"Al kahven." diyerek elindeki bardağı masaya sert bir şekilde bıraktı. Hyunjin bitkin bir hareketle masadaki bardağa uzandı.
Hiç durmadan kahveyi kafasına dikti ama ardından kahvenin sıcaklığı ile kahvesini yutamayıp yanaklarının arasında bekletti. Gözleri sıcaklıktan ötürü yaşarmıştı.
Jisung parmaklarını birbirine geçirmiş düz bir ifade ile ona bakıyordu. "Yanlış anlama normal şartlarda da sana üzülmem ama şu an bu başına gelenleri hak ediyorsun."
Hyunjin acı kahveyi zorla yudumlayarak ona döndü. Gözyaşlarından ötürü gözleri kısılmıştı. "Teşekkür ederim, terk edilen arkadaşını çok güzel teselli ediyorsun." dedi imayla.
"Felix'in sana 5 gün dayanmış olması bile mucize." diyerek omuzlarını silkti. "Sanırım bir sonraki madden de 'onu kısıtlama' falan olacak. Hatta bak 'onu kısıtlamayın yoksa terk edilebilirsiniz' diye ekleyebilirsin. Deneyimle onaylanmıştır."
Elini salladı. "Lütfen konuşma bu konu hakkında. Ne yaptığımın farkında bile değildim. Sadece…" eliyle kahve bardağının etrafında daireler çizmeye başladı.
"Onu kıskanmadın değil mi?"
Eliyle kahve bardağına fazla baskı uygulamış olacak ki bardak masanın üzerine devrildi. "Oh, kahretsin!" dedi oturduğu yerden hışımla kalkarak. Ortalık birbirine girmişti ve her yere dokunarak peçete arıyordu.
Jisung eliyle Hyunjin'in ön koluna dokundu. "Hyunjin sakin ol, kantin görevlisi temizlemeye geliyor."

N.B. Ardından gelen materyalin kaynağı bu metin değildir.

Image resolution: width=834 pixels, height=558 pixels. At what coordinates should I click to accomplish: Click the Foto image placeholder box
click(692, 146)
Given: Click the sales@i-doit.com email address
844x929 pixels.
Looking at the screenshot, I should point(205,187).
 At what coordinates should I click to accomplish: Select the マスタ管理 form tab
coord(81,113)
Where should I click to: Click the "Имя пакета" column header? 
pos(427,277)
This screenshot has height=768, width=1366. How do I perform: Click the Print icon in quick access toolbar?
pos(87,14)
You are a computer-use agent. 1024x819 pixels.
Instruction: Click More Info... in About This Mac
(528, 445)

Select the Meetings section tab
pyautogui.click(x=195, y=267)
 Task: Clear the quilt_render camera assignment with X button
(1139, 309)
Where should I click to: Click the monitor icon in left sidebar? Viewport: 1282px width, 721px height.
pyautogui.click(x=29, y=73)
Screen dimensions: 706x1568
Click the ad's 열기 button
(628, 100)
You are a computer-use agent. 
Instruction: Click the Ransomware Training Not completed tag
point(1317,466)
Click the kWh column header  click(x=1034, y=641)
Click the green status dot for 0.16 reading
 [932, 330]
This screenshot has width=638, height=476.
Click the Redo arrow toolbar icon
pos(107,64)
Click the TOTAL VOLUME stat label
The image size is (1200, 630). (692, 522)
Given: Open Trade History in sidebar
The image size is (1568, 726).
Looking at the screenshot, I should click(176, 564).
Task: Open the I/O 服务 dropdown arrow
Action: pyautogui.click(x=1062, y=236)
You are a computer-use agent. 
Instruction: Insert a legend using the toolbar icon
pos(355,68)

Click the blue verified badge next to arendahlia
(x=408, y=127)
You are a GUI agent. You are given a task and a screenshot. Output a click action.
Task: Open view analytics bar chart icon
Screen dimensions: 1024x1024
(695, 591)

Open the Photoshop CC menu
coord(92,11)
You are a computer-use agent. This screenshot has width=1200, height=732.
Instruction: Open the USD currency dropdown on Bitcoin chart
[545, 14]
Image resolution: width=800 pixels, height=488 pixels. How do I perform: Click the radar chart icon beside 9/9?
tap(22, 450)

Hyunjin derin bir nefes alıp sandalyesine çöktü. Temiz elini saçlarının arasından geçirip bıkkın bi ifadeyle Jisung'un suratına baktı.
"Hyunjin," dedi Jisung elini uzatarak. Hyunjin bakışlarını önüne eğdi. "bana karşı dürüst ol lütfen." diğeri kafasını salladı. "Felix ile gerçek anlamda barışmak için mi o kütüphaneye gittin yoksa sadece iş için mi?"
Hyunjin elini kendine çekip tırnakları ile oynamaya başladı. Gözünün kenarı seğiriyordu.
"Ama kütüphanede çıkardığın taşkınlığı düşünürsek galiba ilki oluyor."
"Hayır." dedi sağlam bir sesle. "Yazımda 10 gün diyordu. Bunu 5 günde bitirirsem iddiamız geçerli olmaz-"
"Hyunjin inkar ediyorsun." dedi sözünü keserek.
"Hayır gayet ciddiyim." diyerek karşı çıktı.
"Gözün seğiriyor."
"Kahve elimi yaktı o yüzden!" dedi tonunu yükselterek. Jisung ona tatminkar bir ifadeyle baktı.
"Bu yüzden mi ona o notları yazmaya devam ettin?" başını tekrar önüne eğdi.
"Böyle bir şey mümkün olabilir mi?" diye sordu neredeyse yalvaran bir tonla.
"Neden bunu deneyip görmüyorsun?" dedi kaşlarını yumuşatıp.
"Beni görmek istemediğine eminim." sesi cümlenin sonuna doğru küçüldü.
Jisung ayağa kalkıp Hyunjin'in yanına gitti. Elini omzuna koyup şefkatli bir ifadeyle ona baktı. "Seni görmek istemeseydi kütüphane faciasından sonra seninle konuşmak için tüm kampüsü turlamazdı."
Haklıydı. Ve bu onu Felix ile konuşmak için daha da cesaretlendirmişti. Gün içinde belki de ilk defa gülümsemişti.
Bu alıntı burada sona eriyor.